#### WORK ORDER:
For this exercise, transcribe all the records below exactly.

*** Opening RECORDS PROVIDED ***

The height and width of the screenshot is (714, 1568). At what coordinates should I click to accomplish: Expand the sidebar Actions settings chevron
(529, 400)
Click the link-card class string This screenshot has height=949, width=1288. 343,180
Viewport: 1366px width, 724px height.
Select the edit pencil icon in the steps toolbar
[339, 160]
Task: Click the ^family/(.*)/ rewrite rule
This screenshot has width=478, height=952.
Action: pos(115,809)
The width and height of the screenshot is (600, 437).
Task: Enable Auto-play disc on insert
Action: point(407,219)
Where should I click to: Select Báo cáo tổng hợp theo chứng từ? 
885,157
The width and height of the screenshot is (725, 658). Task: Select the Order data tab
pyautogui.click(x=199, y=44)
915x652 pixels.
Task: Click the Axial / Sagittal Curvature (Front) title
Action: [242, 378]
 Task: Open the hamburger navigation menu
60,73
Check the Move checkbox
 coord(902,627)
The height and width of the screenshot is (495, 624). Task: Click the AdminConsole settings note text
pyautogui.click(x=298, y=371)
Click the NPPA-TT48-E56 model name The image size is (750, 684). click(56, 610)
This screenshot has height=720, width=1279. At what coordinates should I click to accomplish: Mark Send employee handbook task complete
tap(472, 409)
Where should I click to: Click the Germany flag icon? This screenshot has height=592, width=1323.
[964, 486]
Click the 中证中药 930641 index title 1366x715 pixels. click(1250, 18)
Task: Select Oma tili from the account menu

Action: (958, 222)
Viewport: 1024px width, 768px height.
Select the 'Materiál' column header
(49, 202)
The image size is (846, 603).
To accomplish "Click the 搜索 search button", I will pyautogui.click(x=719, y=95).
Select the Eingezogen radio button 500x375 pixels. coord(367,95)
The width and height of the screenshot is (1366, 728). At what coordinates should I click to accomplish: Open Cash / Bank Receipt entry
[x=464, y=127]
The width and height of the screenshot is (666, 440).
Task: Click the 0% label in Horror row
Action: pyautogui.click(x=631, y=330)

*** Closing RECORDS PROVIDED ***

#### OUTPUT OF THE EXERCISE:
The height and width of the screenshot is (714, 1568). At what coordinates should I click to accomplish: Expand the sidebar Actions settings chevron
(529, 400)
Click the link-card class string This screenshot has height=949, width=1288. 343,180
Viewport: 1366px width, 724px height.
Select the edit pencil icon in the steps toolbar
[339, 160]
Task: Click the ^family/(.*)/ rewrite rule
This screenshot has width=478, height=952.
Action: pos(115,809)
The width and height of the screenshot is (600, 437).
Task: Enable Auto-play disc on insert
Action: point(407,219)
Where should I click to: Select Báo cáo tổng hợp theo chứng từ? 
885,157
The width and height of the screenshot is (725, 658). Task: Select the Order data tab
pyautogui.click(x=199, y=44)
915x652 pixels.
Task: Click the Axial / Sagittal Curvature (Front) title
Action: [242, 378]
 Task: Open the hamburger navigation menu
60,73
Check the Move checkbox
 coord(902,627)
The height and width of the screenshot is (495, 624). Task: Click the AdminConsole settings note text
pyautogui.click(x=298, y=371)
Click the NPPA-TT48-E56 model name The image size is (750, 684). click(56, 610)
This screenshot has height=720, width=1279. At what coordinates should I click to accomplish: Mark Send employee handbook task complete
tap(472, 409)
Where should I click to: Click the Germany flag icon? This screenshot has height=592, width=1323.
[964, 486]
Click the 中证中药 930641 index title 1366x715 pixels. click(1250, 18)
Task: Select Oma tili from the account menu

Action: (958, 222)
Viewport: 1024px width, 768px height.
Select the 'Materiál' column header
(49, 202)
The image size is (846, 603).
To accomplish "Click the 搜索 search button", I will pyautogui.click(x=719, y=95).
Select the Eingezogen radio button 500x375 pixels. coord(367,95)
The width and height of the screenshot is (1366, 728). At what coordinates should I click to accomplish: Open Cash / Bank Receipt entry
[x=464, y=127]
The width and height of the screenshot is (666, 440).
Task: Click the 0% label in Horror row
Action: pyautogui.click(x=631, y=330)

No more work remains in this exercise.